My problem is, that I want to solve this task in a similar way. I want to show that $(A\times B)^c$ is open by doing all steps @DanielFischer did... but the thing here is, that we are working with $\mathbb{R^m}$ and $\mathbb{R^n}$ with m,n also being $\geq2$.
If we have $a\in A\subset \Bbb R$ and $b\in B\subset \Bbb R$, we can get the open balls $B(a,\varepsilon_1)$ and $B(b,\varepsilon_2)$ and then get $B((a,b),\min(\varepsilon_1,\varepsilon_2))\subset B(a,\varepsilon_1)\times B(b,\varepsilon_2)$. And then we want to prove that $(x,y)\in B((a,b),\min(\varepsilon_1,\varepsilon_2))$.
But I don't see how I could write this with $\mathrm a=(a_1,\mathrm,a_n)$ and $\mathrm b=(b_1,\ldots,b_n)$ being vectors. I mean $a(\in \Bbb R)\times b(\in \Bbb R)$ is obviously $(a,b)$. But what is $(a_1,\ldots,a_n)\times (b_1,\ldots,b_n)$
I don't know if its a dumb question but I hope someone of you can help me out.
Also...I found another solution that seems pretty easy but I can't quite follow it:Is product of two closed sets closed?
"$A$ is closed in $X$, so $A^c$ is open, likewise for $B$ in $Y$.
Moreover, $A^c \times Y$ and $X \times B^c$ are both open in $X \times Y$.
Thus $$(A \times B)^c = (A^c \times Y) \cup (X \times B^c)  $$ is open. Hence $A \times B$ is closed."
The problem here is that I can't follow why ($A^c \times Y$) and ($B^c\times X)$ is supposed to be open. Also why is ($A^c \times Y$)$\cup$ ($B^c\times X)$ open? We only learned that the intersection of two opened sets is definetly open. Is there like any proof for my problem?
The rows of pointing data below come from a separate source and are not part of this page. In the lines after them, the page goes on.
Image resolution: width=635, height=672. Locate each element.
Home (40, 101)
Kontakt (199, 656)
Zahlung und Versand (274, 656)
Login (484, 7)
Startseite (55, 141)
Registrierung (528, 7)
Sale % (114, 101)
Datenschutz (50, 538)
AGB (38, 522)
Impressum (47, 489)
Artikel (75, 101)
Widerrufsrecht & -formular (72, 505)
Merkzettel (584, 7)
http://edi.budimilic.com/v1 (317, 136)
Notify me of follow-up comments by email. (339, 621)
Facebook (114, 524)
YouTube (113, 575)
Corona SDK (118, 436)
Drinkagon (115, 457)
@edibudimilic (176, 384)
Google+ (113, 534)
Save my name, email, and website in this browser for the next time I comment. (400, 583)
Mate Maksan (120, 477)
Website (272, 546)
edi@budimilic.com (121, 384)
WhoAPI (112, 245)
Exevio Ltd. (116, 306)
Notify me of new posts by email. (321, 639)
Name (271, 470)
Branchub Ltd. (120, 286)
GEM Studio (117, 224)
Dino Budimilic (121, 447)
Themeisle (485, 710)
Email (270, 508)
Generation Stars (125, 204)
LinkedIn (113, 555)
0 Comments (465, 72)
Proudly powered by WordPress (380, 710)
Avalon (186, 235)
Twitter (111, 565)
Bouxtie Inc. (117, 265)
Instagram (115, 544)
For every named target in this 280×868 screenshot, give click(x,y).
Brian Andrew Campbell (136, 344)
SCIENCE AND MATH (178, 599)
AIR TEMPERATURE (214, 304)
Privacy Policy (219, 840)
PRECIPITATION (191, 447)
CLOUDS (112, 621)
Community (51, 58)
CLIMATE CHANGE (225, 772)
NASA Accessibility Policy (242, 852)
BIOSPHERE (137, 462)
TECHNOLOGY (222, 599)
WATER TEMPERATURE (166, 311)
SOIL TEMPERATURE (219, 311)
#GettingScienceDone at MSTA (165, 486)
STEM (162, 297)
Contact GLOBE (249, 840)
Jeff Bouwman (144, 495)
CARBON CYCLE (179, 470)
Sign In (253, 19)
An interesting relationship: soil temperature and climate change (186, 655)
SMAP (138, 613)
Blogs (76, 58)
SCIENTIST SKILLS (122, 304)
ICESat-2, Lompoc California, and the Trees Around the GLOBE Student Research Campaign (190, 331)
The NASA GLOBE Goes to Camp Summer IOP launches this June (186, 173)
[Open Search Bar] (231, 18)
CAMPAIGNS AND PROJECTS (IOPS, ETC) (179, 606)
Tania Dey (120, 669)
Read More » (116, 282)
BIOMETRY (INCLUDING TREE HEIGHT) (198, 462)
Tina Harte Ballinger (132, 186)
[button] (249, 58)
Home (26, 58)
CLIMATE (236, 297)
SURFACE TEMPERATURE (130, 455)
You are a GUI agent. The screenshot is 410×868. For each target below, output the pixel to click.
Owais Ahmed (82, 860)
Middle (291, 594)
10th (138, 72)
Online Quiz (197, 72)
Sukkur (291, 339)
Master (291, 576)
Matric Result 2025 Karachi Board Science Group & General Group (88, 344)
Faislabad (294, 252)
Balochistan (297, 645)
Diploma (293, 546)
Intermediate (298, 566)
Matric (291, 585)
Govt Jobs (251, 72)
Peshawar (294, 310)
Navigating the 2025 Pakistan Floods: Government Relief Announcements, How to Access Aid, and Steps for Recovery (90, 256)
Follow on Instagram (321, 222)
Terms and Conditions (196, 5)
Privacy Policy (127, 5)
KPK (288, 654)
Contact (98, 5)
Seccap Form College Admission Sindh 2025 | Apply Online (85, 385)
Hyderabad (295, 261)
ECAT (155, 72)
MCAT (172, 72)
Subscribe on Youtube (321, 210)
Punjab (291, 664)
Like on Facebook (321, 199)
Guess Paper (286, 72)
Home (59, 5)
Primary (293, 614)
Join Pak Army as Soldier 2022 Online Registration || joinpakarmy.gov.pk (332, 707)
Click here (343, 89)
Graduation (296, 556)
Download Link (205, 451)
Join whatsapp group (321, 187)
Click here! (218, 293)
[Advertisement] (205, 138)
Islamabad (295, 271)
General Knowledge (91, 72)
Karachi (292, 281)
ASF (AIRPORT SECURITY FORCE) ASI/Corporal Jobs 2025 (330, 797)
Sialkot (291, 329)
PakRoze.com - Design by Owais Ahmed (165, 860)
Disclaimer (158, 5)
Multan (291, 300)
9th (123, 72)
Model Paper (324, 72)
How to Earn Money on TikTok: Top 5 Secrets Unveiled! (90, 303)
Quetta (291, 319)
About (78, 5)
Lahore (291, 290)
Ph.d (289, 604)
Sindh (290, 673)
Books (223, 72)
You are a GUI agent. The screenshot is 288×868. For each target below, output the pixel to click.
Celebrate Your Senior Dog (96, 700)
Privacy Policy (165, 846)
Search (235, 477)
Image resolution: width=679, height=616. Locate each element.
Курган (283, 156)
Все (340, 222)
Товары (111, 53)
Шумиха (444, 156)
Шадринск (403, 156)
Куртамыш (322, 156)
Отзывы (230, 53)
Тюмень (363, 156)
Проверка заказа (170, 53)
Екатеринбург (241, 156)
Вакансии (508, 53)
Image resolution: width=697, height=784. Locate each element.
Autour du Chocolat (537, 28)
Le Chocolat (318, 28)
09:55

I am thankful for any advice.
 A: Alternative proof using sequences: Let $((a_k, b_k))_k$ be a sequence in $A \times B$ that converges to $(a,b) \in \mathbb{R}^{m}\times\mathbb{R}^n$. Then $\|a_k -a\| \leq \| (a_k,b_k) - (a,b) \| \to 0$ and thus $\| a_k - a \| \to 0$. Since $(a_k)_k$ is a sequence in $A$ and $A$ is closed, we find $a \in A$. We can apply the same argument and find $b \in B$. In summary: $(a,b) \in A \times B$.
A: We know that $A^c$ is open in $X$ and $B^c$ is open in $Y$. Let's just show that $A^c\times Y$ is open in $X\times Y$: Let $(x,y)\in A^c\times Y$. Since $A^c$ is open in $X$, let $U$ be an open neighborhood of $x$ such that $U\subseteq A^c$. Then, by the definition of the product topology on $X\times Y$, $U\times Y$ is an open neghborhood of $(x,y)$ such that $U\times Y\subseteq A^c\times Y$, so $A^c\times Y$ is open in $X\times Y$.
Also, $(A^c\times Y)\cup(X\times B^c)$ is open because it is the union of two open sets. The fact that an arbitrary union of open sets is open is part of the definition of a topology $\tau$ on some set $S$.